** Start Data to use **
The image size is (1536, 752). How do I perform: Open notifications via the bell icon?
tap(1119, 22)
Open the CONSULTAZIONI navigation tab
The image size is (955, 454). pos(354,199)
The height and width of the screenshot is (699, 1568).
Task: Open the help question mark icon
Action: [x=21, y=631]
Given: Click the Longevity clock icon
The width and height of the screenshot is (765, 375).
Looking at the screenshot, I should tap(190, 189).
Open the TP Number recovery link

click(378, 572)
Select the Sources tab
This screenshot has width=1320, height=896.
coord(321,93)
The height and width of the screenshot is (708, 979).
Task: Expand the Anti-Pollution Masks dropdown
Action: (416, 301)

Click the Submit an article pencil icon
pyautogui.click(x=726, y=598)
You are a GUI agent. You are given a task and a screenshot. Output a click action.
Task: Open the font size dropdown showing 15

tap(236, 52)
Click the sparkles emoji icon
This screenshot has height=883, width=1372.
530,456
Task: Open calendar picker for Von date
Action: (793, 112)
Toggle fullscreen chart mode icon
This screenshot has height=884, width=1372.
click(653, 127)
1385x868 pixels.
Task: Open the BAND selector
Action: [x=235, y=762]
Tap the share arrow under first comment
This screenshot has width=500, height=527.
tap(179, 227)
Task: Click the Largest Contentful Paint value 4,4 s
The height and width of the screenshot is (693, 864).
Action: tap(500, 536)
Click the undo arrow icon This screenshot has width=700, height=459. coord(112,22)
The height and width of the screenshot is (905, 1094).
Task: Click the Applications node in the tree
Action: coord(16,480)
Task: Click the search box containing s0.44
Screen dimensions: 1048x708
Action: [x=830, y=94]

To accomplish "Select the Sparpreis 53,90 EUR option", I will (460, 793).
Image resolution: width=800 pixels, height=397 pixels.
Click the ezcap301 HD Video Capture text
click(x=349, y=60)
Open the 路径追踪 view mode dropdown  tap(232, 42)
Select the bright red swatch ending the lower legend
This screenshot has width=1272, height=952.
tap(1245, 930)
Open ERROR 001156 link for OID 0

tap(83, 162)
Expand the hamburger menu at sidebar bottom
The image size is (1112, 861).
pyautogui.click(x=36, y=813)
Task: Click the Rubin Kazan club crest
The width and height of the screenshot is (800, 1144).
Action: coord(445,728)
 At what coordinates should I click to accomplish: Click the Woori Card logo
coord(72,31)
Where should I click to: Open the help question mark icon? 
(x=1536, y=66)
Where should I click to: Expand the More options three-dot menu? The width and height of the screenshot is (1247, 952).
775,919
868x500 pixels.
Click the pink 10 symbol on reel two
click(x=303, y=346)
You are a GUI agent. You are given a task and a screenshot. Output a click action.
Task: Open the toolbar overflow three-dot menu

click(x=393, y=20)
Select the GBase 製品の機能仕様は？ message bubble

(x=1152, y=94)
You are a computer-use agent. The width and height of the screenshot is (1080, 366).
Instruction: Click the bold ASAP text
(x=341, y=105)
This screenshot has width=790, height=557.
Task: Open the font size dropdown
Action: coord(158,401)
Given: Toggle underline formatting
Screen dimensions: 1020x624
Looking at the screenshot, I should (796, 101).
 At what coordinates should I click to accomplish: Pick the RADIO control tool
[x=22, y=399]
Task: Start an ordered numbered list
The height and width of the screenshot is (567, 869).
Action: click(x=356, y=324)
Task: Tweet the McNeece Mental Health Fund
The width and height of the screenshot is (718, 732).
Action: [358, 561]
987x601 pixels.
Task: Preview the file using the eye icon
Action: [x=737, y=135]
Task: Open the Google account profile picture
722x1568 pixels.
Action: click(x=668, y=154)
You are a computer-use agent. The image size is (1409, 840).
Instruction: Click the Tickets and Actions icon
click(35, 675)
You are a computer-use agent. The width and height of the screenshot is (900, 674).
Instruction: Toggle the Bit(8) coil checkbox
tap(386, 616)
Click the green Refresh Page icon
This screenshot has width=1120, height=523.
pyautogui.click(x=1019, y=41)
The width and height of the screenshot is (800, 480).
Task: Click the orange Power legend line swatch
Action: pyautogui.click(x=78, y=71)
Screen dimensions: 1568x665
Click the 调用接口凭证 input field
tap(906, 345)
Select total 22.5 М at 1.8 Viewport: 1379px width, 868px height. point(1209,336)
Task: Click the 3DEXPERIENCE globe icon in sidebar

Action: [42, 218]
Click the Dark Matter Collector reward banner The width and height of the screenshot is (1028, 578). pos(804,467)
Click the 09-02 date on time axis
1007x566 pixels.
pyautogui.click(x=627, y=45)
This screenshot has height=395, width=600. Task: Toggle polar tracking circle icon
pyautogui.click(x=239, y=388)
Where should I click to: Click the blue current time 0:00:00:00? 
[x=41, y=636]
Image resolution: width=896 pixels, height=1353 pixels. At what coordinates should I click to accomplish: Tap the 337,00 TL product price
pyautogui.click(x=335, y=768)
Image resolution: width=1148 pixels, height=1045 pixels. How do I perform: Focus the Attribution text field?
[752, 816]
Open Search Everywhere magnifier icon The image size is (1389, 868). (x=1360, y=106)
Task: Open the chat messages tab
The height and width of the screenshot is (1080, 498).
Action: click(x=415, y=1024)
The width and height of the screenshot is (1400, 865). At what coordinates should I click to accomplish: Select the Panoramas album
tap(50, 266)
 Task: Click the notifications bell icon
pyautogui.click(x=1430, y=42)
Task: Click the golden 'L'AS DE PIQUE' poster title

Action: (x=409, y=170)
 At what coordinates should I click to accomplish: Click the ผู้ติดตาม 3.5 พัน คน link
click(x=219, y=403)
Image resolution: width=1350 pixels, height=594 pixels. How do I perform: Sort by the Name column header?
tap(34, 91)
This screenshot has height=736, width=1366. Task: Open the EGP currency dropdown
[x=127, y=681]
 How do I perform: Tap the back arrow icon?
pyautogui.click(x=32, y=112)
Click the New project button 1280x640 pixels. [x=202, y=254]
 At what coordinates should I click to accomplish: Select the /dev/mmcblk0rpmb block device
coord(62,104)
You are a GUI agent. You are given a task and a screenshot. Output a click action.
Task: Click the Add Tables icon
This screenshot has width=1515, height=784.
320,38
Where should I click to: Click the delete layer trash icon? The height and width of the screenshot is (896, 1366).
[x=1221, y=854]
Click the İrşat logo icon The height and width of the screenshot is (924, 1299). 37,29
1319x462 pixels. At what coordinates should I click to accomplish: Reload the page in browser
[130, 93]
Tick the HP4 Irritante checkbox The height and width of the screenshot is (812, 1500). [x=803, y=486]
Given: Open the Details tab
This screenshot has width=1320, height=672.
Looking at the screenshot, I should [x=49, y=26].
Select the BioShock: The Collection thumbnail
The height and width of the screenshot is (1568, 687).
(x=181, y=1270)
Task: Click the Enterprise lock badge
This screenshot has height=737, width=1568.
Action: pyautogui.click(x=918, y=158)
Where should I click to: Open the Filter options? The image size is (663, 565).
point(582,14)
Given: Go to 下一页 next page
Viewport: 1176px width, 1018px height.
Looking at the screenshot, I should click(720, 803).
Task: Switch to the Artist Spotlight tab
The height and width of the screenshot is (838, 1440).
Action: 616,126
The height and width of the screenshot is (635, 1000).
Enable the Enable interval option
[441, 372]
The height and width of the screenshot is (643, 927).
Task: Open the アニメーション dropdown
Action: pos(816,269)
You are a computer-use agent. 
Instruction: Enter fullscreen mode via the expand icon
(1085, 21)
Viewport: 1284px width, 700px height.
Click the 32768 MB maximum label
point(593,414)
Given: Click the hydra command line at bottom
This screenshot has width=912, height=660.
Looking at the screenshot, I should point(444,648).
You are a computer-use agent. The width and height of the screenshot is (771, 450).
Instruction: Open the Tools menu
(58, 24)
** End Data to use **
◆ Exercise description ◆
From the material above, copy out word for word every line from the line containing "At what coordinates should I click to accomplish: Pick" to the line containing "Action: click(x=668, y=154)", with both of those lines included.

◆ Output below ◆
 At what coordinates should I click to accomplish: Pick the RADIO control tool
[x=22, y=399]
Task: Start an ordered numbered list
The height and width of the screenshot is (567, 869).
Action: click(x=356, y=324)
Task: Tweet the McNeece Mental Health Fund
The width and height of the screenshot is (718, 732).
Action: [358, 561]
987x601 pixels.
Task: Preview the file using the eye icon
Action: [x=737, y=135]
Task: Open the Google account profile picture
722x1568 pixels.
Action: click(x=668, y=154)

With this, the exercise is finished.